The whole verbal debacle was really a last-ditch diversion to keep Sphinx's attention on me while Enzo and Ray snuck up on the mutated supervirus. I deliberately overplayed the whole User-God thing because, in this world, the only thing more scary than a falling Game Cube is a User. Plus, I've noticed almost all viruses have a tendency to monologue worse than comic-book supervillains.
In short, it worked. Enzo hit Sphinx from behind with his pulsar gaze. Mouse leapt from Ray's board onto his head, plunging both her lightsabers into the squishy cranium. The startled virus released us from his telekinetic hold, and we all fell to the platform. I was instantly on my feet, hauling Dot up by her hand. Grabbing her by the wrist, I pushed her open hand over the handprint on the vidwindow.
"AUTHORIZATION RECOGNIZED. DOT MATRIX."
A new horizontal window appeared next to us. Its black face opened into a round hole from which a glass palm-sized globe was pushed out. I grabbed the batch file and ran toward the edge of the platform. One of the creatures dropped in front of me, but before it could take a swing at me, Bob put it down with a few more shots from his revolver.
I looked at him for a nano, saw the decision in his eyes and he nodded. I turned and ran toward the edge.
"NOOO!" screamed Sphinx. I felt my body tingle, the paralysis reasserting itself. I mustered the rest of my strength and leaped, extending my arm and opening my fingers.
I came down too short, and I hit the stairs without feeling it. The momentum carried the batch file toward the edge of the platform, slowing down every micron. I was sure I'd failed.

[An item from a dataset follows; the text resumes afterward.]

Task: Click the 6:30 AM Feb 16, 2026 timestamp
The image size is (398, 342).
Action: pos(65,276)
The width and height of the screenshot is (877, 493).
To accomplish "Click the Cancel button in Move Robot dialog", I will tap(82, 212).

I watched as the glass ball teetered on the brink, as if it stubbornly refused to go any further. Then it vanished over the edge.

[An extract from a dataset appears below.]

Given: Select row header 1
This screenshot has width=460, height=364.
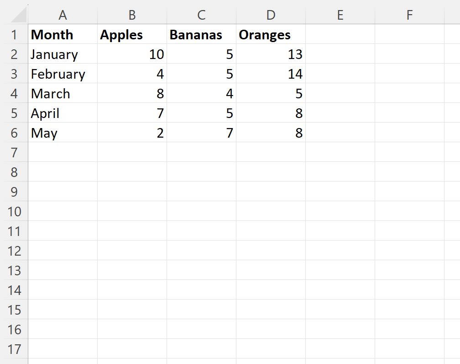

There was a great explosion and the room shook. Either the world was ending and the system was crashing or the system restore was gearing up. Reality itself seemed to shudder as the space around me filled with light, a never-ending cascade of energy waves and space distortion. It felt like the force of a waterfall was rushing over me, but I was too out of it to feel my body drowning.
Eventually it ebbed away, and I was alone, too weak to move and shrouded in silence. Far away I heard a woman's voice.

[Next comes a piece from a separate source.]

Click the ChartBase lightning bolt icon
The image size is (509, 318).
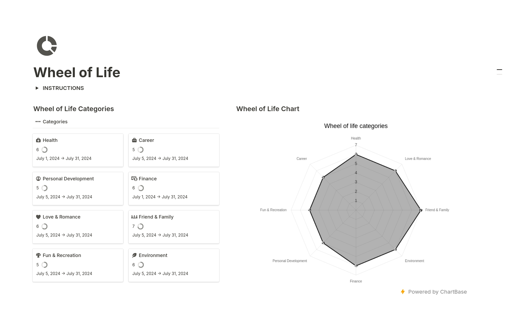(x=403, y=292)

"Somebody get a diagnostic team in here!"
A pair of rough hands rolled me over so that I was laying face-up.
"He's had the spam kicked out of him," a male voice said. It was Matrix. "I'm scanning him with my eyepiece."
"What just happened?" Dot asked. "How did we end up in the core room?"
"Glitch says the system restore was activated a few nanoseconds ago. We could be suffering from memory loss."
I tried to work my mouth, make my voice work but all that I managed was a weak croak. The fight had finally gone out of me.
"Try not to speak," Matrix said. "You've got some serious damage going on."
"Sphinx," I managed to say. It was a dry whisper.
"What did he say?" asked AndrAIa.
"Where's that fragging diagnostic team?" Matrix roared.
"Virus...Sphinx virus..."
"Something about a virus."
"Get CPUs on full alert! Activate security protocol five-point-six-point-eight. Complete antiviral scan at all checkpoints..."
I stopped trying to fight my weariness. I let my eyes close, and I drifted into blissful unconsciousness.